Sick leave
Also known as: sick days, medical leave
Sick leave is paid time off taken due to illness, injury, or medical procedure that prevents an employee from working. Most jurisdictions mandate a minimum statutory entitlement; many employers offer more.
Sick leave is the leave category most likely to be abused at the margin and most important to protect at the core. Employers that gate sick leave too tightly create cultures where people come to work sick (lowering everyone's productivity and infecting colleagues); employers that gate too loosely create cultures where Friday "headaches" become a pattern. The right answer is usually a generous but documented policy with a doctor's-note threshold (typically 3-5 days).
Common structures
- Separate sick-leave bucket: distinct from vacation, used only for illness
- Bundled into PTO: one combined balance used for any purpose
- Unlimited sick leave: no cap, but requires documentation for extended absences
- Statutory: matches local labor-law minimum, no enhancement
Doctor's notes and documentation
Most policies require a medical note for absences over a certain threshold (3-5 days is typical). Below that, self-certification by the employee is standard. Requiring notes for shorter absences feels distrustful and creates unnecessary doctor's appointments.
Frequently asked questions
- How many sick days are employees entitled to in Georgia?

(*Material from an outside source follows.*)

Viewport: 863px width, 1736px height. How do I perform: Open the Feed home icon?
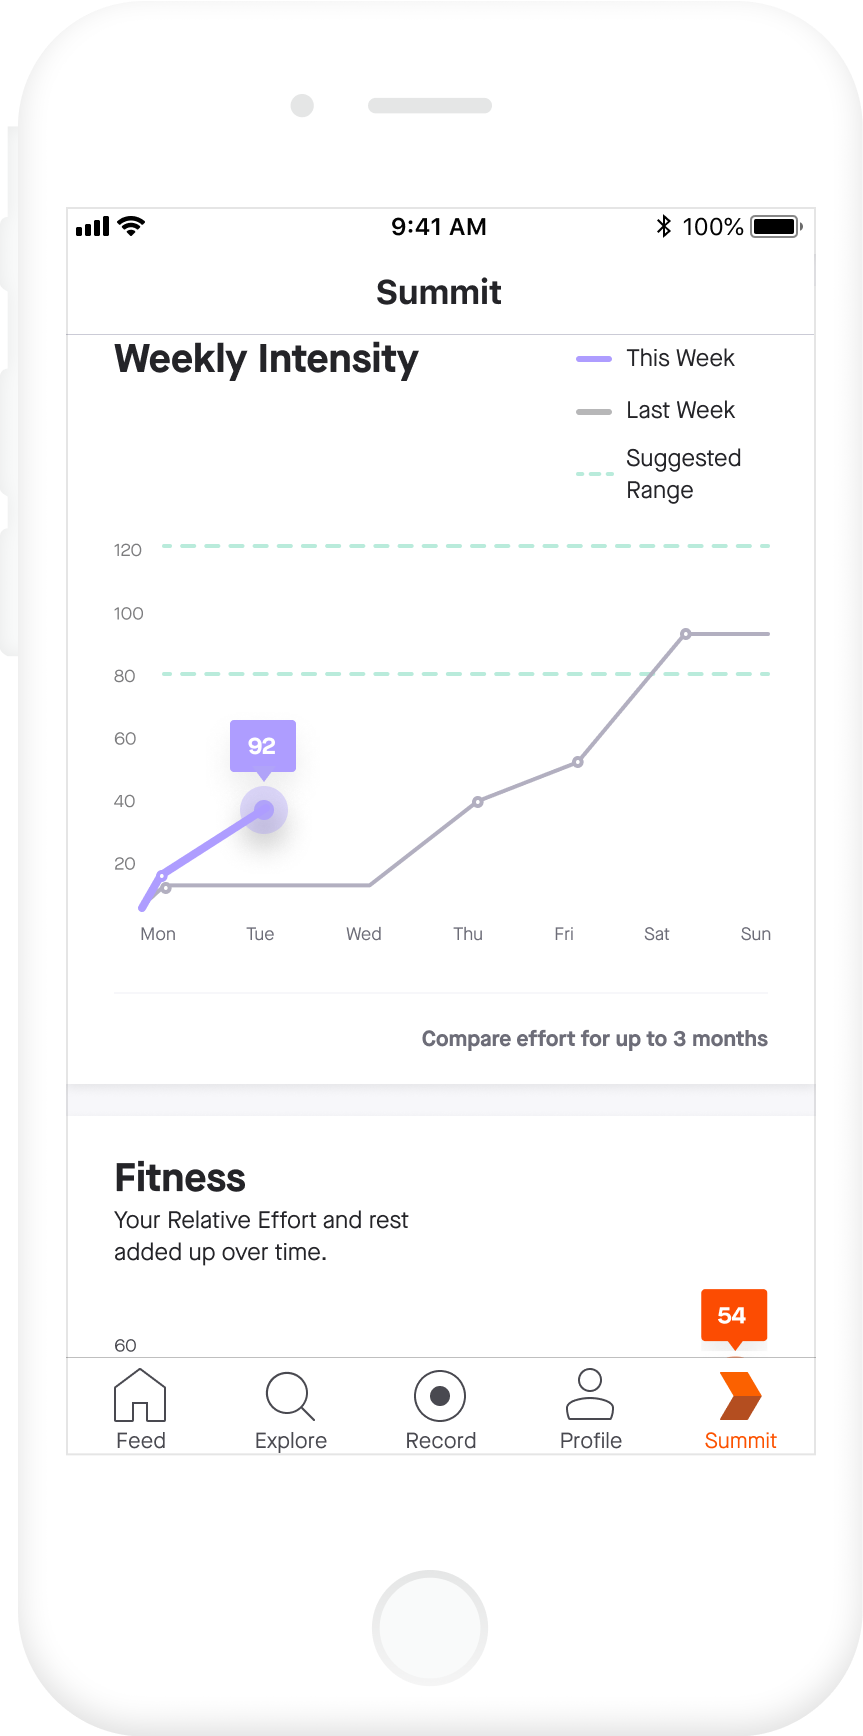pos(140,1396)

- Up to 30 paid calendar days per year, paid at 100% by the employer. Beyond 30 days, social-security compensation continues. A medical certificate is required for absences over 3 consecutive days.
- Is sick leave the same as PTO?
- Not necessarily. Some employers maintain separate sick-leave and vacation buckets; others bundle them into a single PTO balance. Both models are common.
- Can sick leave be denied?
- Genuine illness cannot be denied. Excessive or pattern-based absences (e.g., always Fridays) can trigger investigation but cannot be denied without cause.